- Map of Tennessee House districts with the 36th district shaded in red
- Representative:
|  | Dennis Powers R–Jacksboro |
since 2011
- Demographics: 95% White 0.4% Black 1.8% Hispanic 0.1% Asian 2.5% Multiracial
- Population (2024): 69,891

= Tennessee House of Representatives 36th district =

American legislative district

The Tennessee House of Representatives 36th district is one of 99 legislative districts in the Tennessee House of Representatives. It represents Campbell, Union, and part of Claiborne counties. The district includes La Follette, Jacksboro, New Tazewell, and Maynardsville. It has been represented by Dennis Powers since 2011.

== Geography ==
The district is centered around and bisected by Norris Lake. Chuck Swan State Forest, Cove Lake State Park and other nature reserves take up much of the district. It is largely rural, with two separate areas of urbanization on either side of the lake.

◆ Task statement
Reproduce the entire Tennessee House 36th district article word for word. The lines that come next have no connection to the Tennessee district article.

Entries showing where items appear
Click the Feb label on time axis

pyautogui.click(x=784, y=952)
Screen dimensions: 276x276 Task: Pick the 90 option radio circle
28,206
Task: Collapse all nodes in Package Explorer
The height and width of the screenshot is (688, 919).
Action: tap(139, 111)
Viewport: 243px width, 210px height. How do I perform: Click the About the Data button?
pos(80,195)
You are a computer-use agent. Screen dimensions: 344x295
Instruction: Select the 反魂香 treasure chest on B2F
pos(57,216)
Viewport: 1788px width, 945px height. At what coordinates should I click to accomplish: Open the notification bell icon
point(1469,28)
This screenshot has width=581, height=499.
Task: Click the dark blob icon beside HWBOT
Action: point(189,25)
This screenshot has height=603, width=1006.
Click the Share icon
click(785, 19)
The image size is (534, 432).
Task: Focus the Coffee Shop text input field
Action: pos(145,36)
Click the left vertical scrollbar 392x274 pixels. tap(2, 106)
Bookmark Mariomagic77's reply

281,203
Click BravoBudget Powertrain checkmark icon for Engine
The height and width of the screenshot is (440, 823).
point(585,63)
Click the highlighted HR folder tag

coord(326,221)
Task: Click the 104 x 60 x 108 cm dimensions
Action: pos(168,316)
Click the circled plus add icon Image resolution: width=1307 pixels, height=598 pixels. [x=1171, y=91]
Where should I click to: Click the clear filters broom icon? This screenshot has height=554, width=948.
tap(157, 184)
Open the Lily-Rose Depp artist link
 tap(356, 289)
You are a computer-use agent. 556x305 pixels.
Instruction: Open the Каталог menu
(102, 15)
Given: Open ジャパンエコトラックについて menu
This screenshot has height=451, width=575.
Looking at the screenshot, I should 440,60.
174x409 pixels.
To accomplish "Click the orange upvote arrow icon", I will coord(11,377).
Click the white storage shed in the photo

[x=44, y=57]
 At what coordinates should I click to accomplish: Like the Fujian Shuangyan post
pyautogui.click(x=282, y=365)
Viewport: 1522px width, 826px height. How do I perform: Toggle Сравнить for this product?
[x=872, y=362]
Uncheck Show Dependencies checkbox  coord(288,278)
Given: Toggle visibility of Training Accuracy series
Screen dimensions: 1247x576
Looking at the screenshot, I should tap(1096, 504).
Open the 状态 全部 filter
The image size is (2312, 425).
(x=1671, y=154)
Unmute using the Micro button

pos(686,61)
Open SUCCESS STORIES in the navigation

◆ Correct result
- Map of Tennessee House districts with the 36th district shaded in red
- Representative:
|  | Dennis Powers R–Jacksboro |
since 2011
- Demographics: 95% White 0.4% Black 1.8% Hispanic 0.1% Asian 2.5% Multiracial
- Population (2024): 69,891

= Tennessee House of Representatives 36th district =

American legislative district

The Tennessee House of Representatives 36th district is one of 99 legislative districts in the Tennessee House of Representatives. It represents Campbell, Union, and part of Claiborne counties. The district includes La Follette, Jacksboro, New Tazewell, and Maynardsville. It has been represented by Dennis Powers since 2011.

== Geography ==
The district is centered around and bisected by Norris Lake. Chuck Swan State Forest, Cove Lake State Park and other nature reserves take up much of the district. It is largely rural, with two separate areas of urbanization on either side of the lake.